If you suspicion lice or mites, dust each bird at vent and under wings with permethrin type dust (usually called Poultry Dust). You can also get liquid spray permethrin (Gordon's for example) to spray the coop. Lice and mites live on the bird, so usually a good clean out of bedding with dusting of permethrin in the coop and on the birds does the trick. Retreat in 10 days.
If you see red pepper looking specks moving quickly on the bird at night, with clumps of pepper on the roost post or in crevices, that is Red Roost Mite, and your whole coop will have to be thoroughly cleaned and deeply sprayed with chemicals. Gordon's can help, but often you need stronger chemicals as RRM are very hard to get rid of. Most of us have the Northern Fowl Mite (grey specks seen during the day), that are much easier to treat as they do not live long off the bird.

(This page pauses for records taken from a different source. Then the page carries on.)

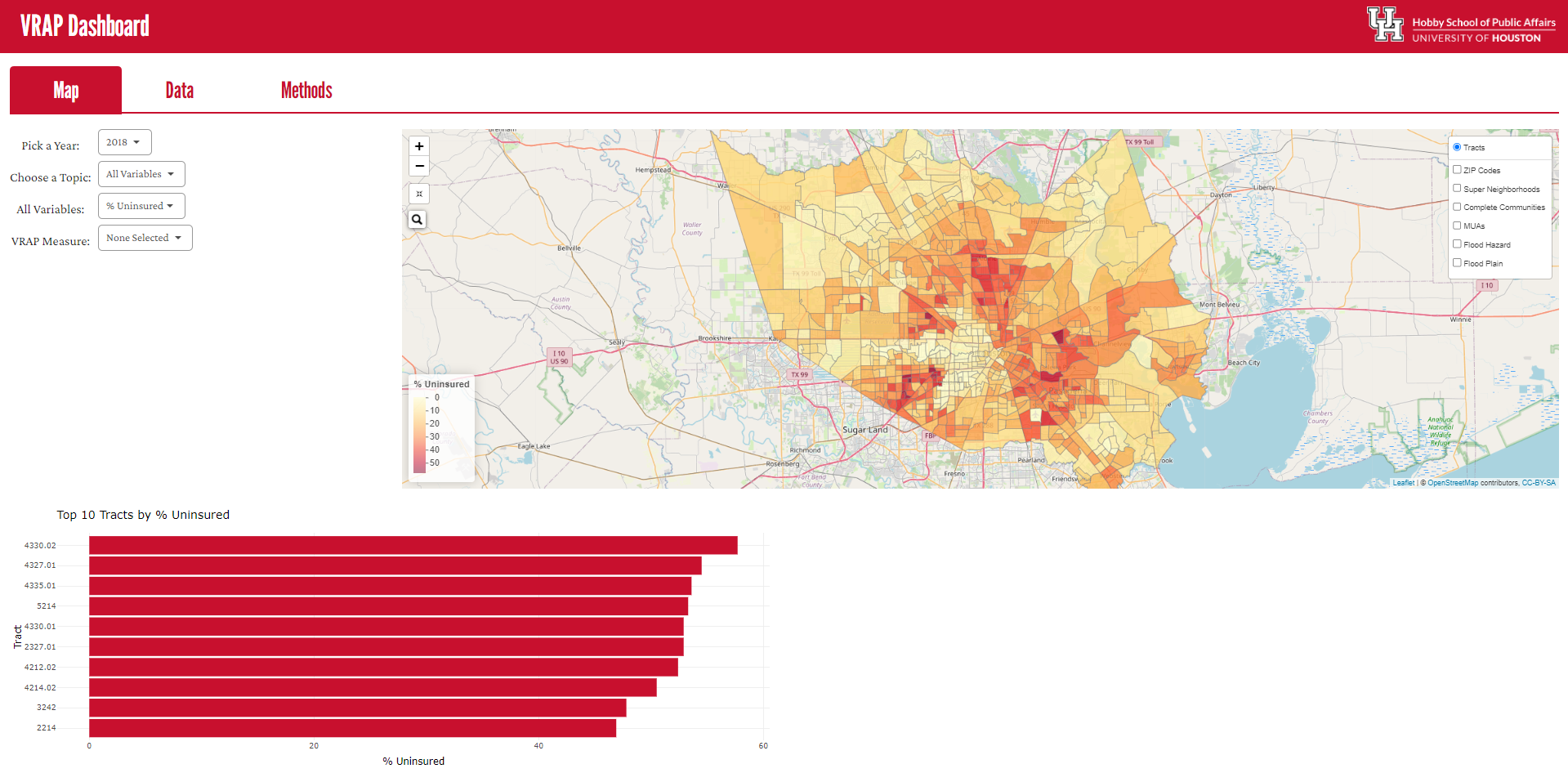Open the Methods tab
This screenshot has height=773, width=1568.
pos(306,90)
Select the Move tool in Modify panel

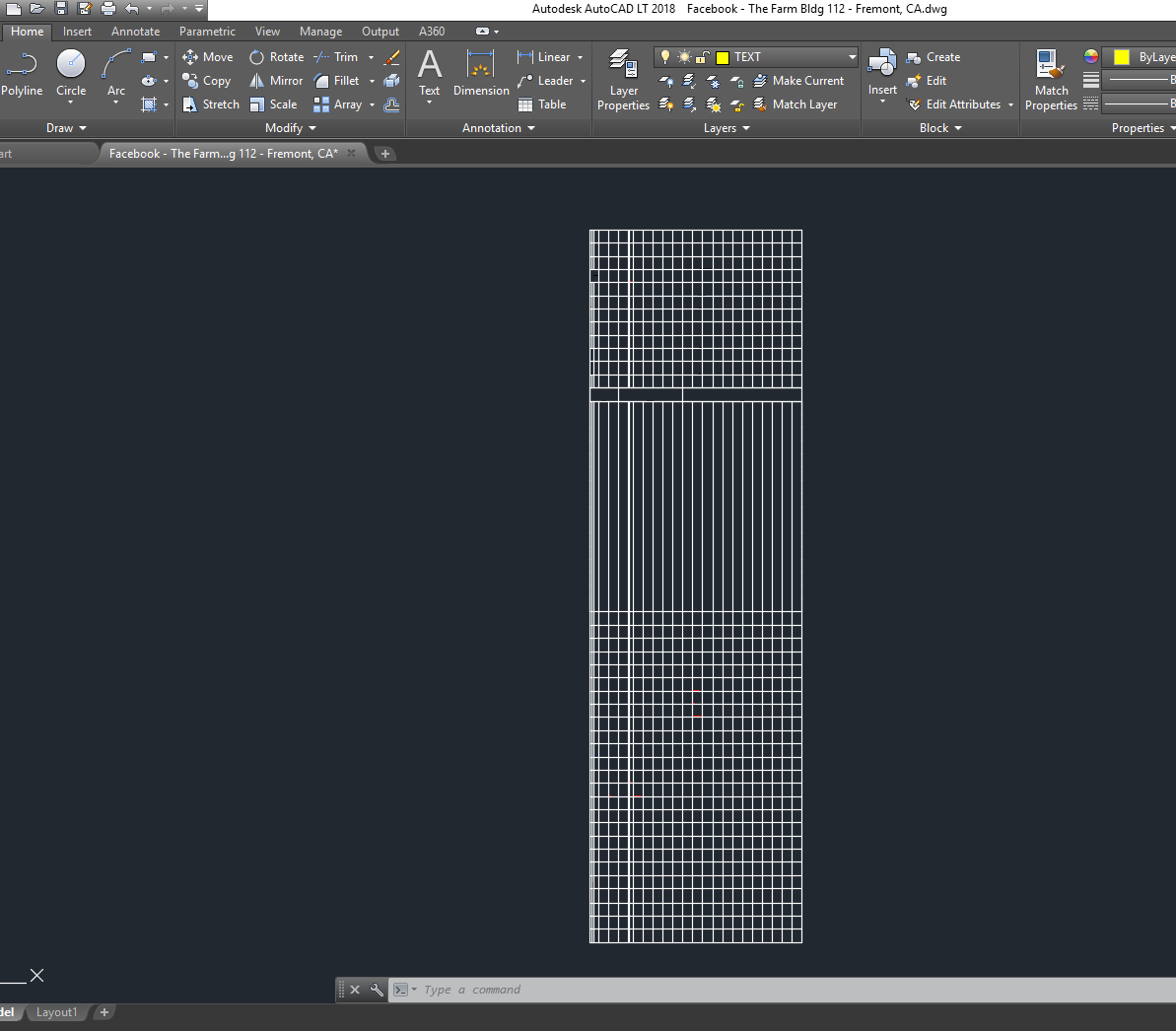pos(207,56)

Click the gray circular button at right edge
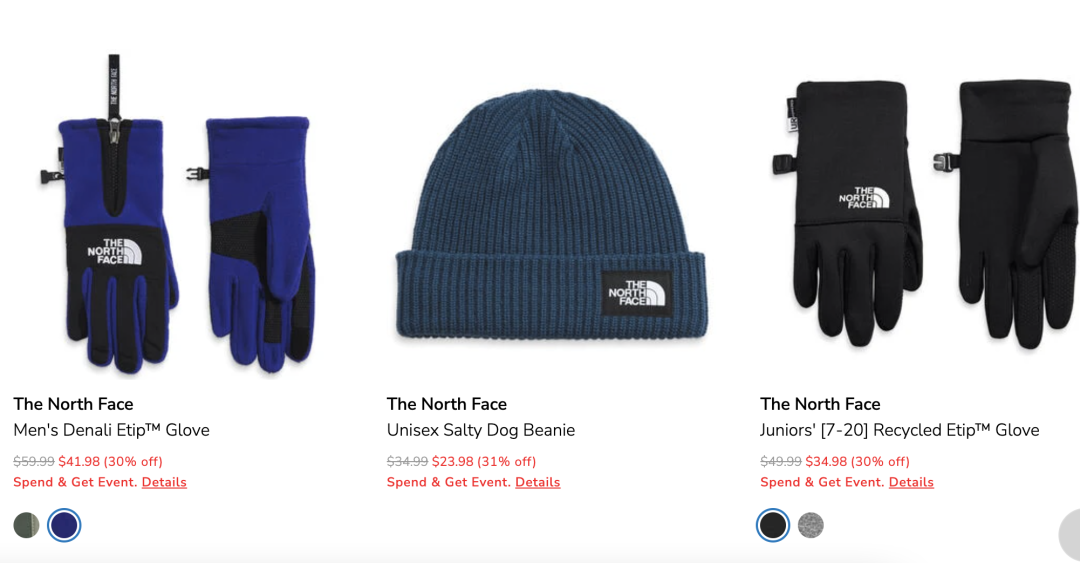pyautogui.click(x=1070, y=535)
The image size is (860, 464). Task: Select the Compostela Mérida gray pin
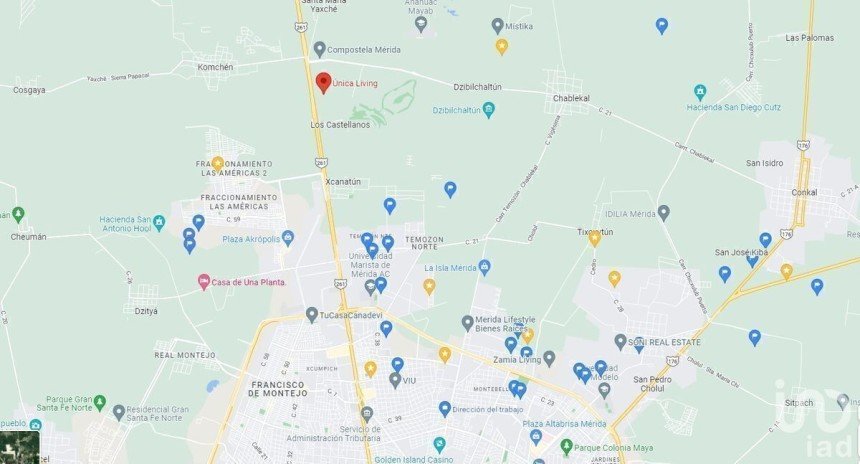tap(320, 49)
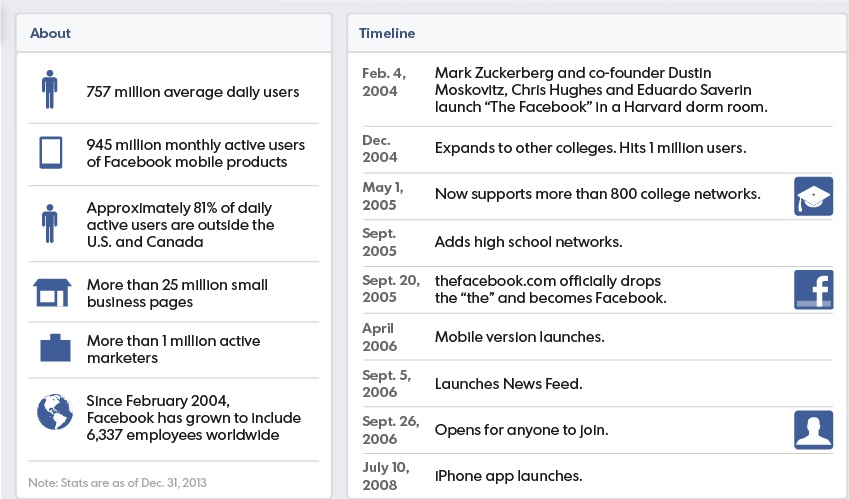The image size is (849, 499).
Task: Click the July 10, 2008 iPhone app date
Action: coord(386,476)
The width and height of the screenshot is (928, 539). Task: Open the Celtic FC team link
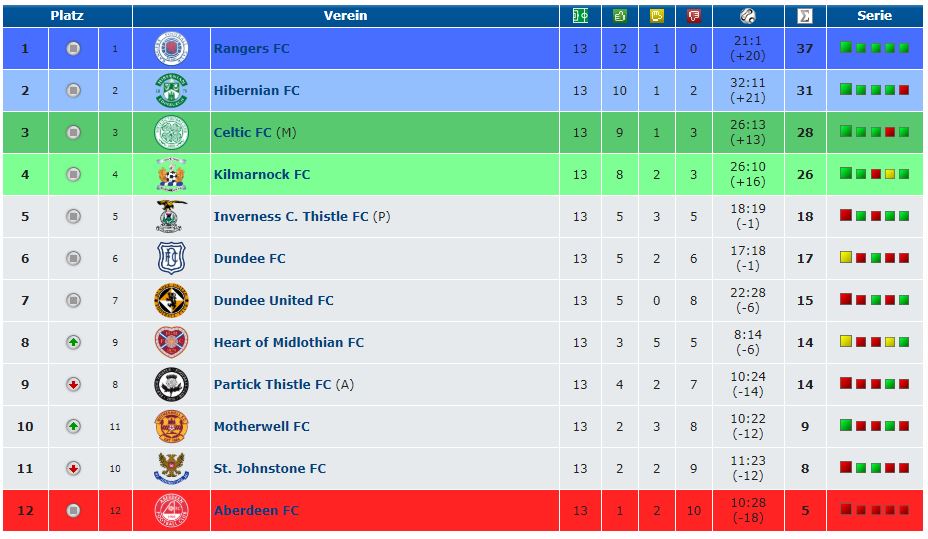point(243,133)
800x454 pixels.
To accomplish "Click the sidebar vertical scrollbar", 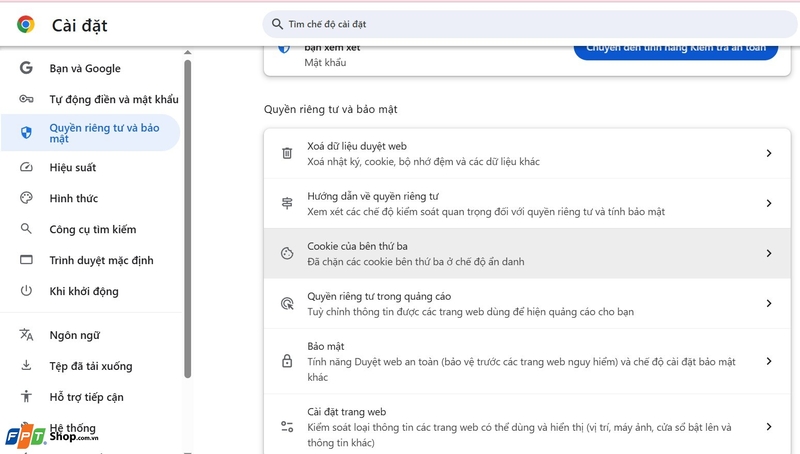I will point(187,220).
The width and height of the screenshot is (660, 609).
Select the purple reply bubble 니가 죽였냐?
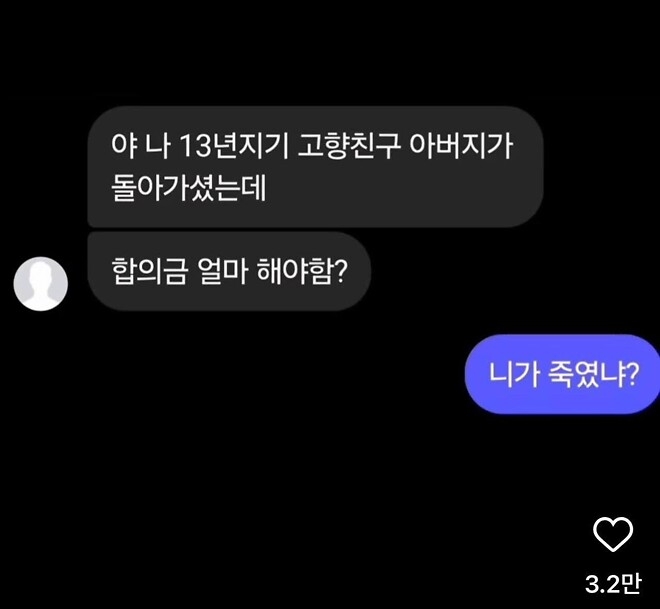pyautogui.click(x=562, y=374)
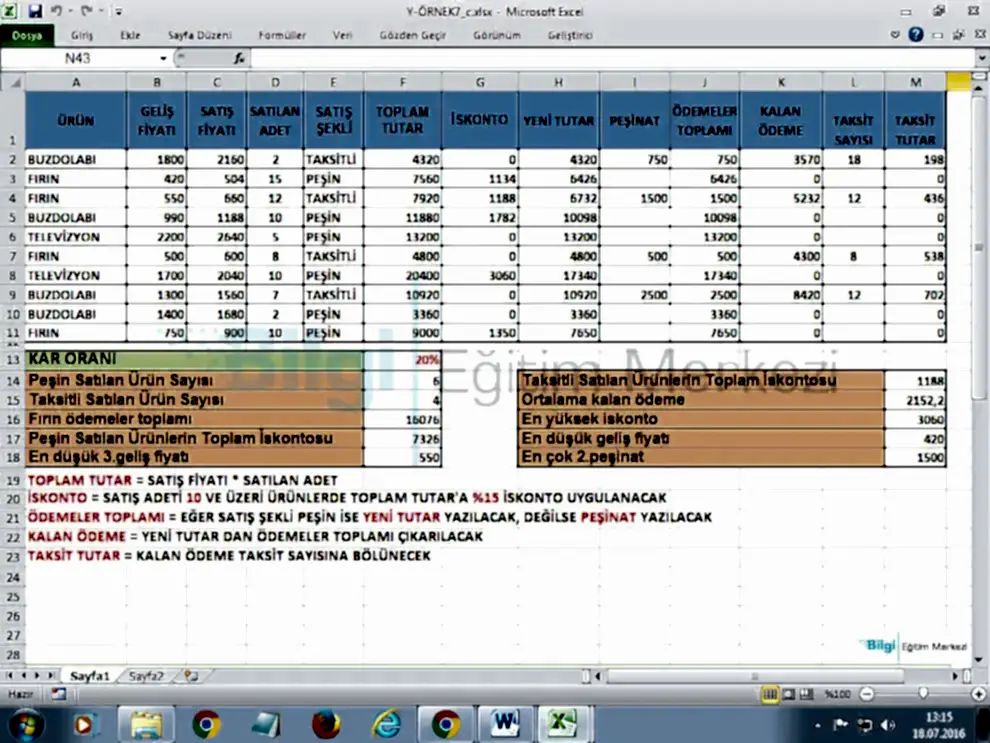Expand the formula bar

[978, 59]
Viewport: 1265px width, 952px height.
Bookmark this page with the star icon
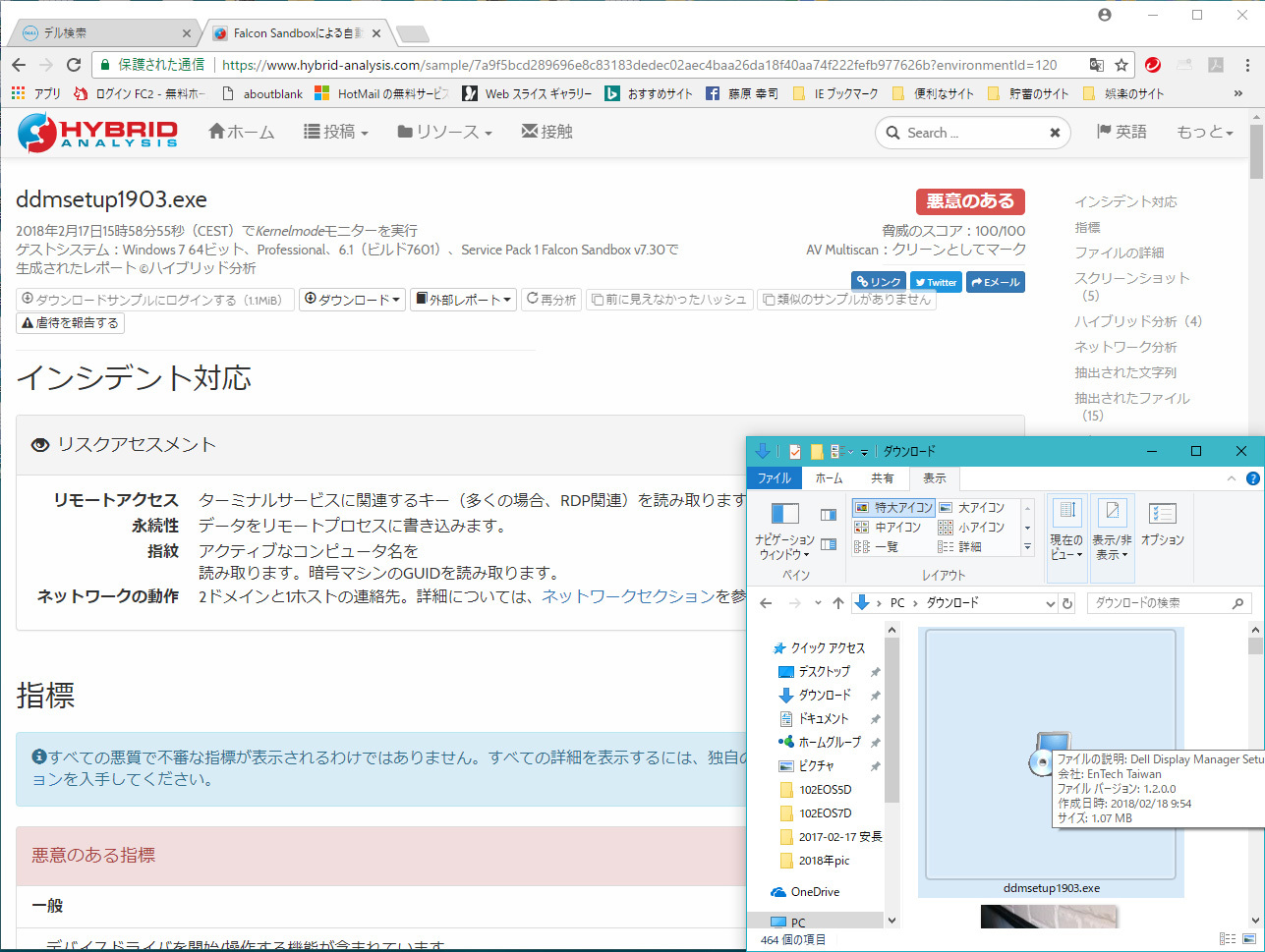coord(1121,65)
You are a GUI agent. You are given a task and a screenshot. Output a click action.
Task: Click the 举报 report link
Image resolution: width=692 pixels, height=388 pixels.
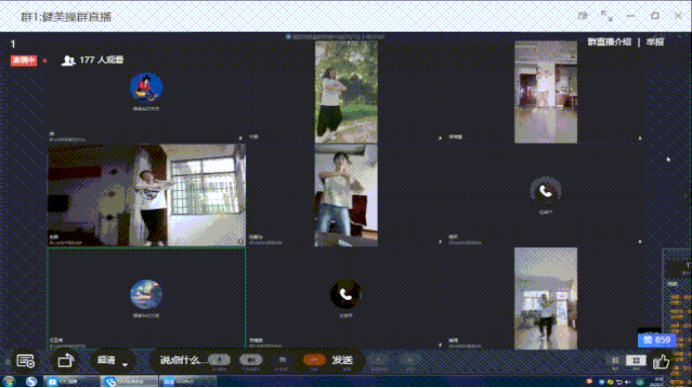click(x=655, y=42)
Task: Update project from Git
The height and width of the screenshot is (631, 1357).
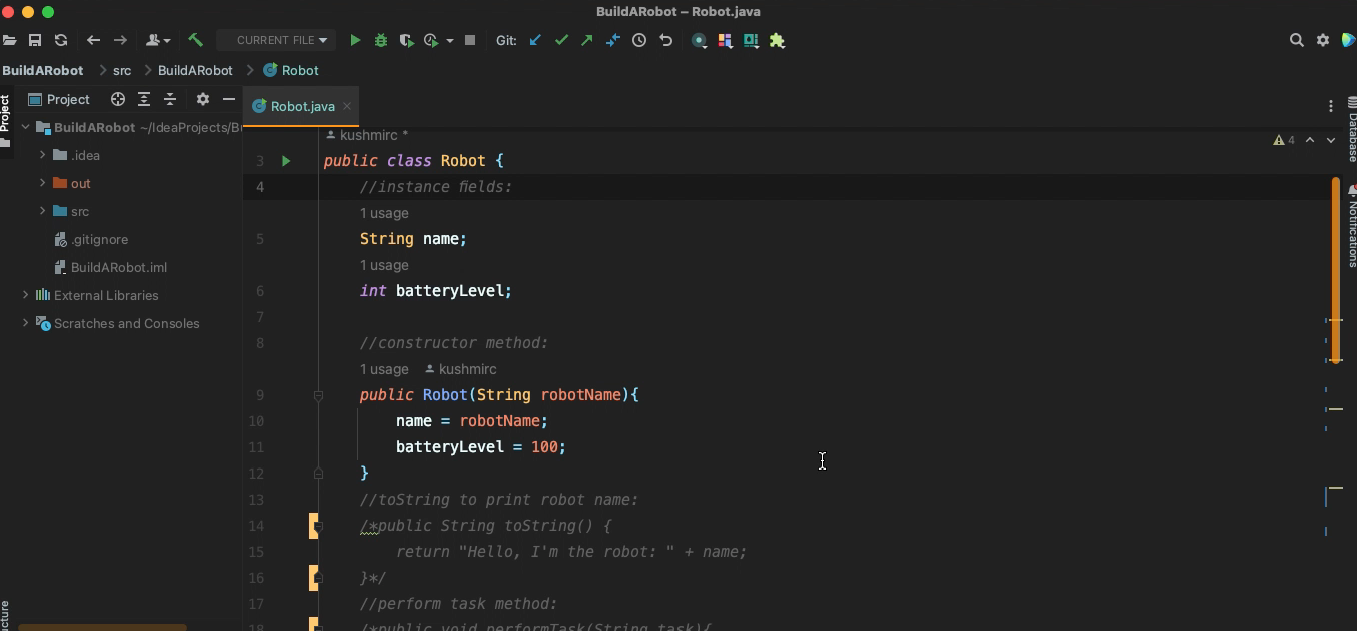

If your birds look and feel thin and haven't been wormed, you can spend the big bucks for the poultry formula Aquasol, which is fenbendazole, or purchase fenbendazole as goat liquid wormer Safeguard. You can also get a Safeguard horse paste (pea size given in beak). It's the same drug, which is FDA approved for poultry, but only the "Aquasol" is actually poultry approved. It will be personal discretion how you feel about using "off label" products, especially the same drug. If I remember right, one treatment is enough (but check BYC forum).
Or, if you have a mind, and don't sell eggs, especially labeled organic, to the general public, you may consider treating with the Ivermectin which will treat scaly leg mite, mites, and the most common poultry worm type effectively (round worm) unless you've used it a lot and they have built resistance.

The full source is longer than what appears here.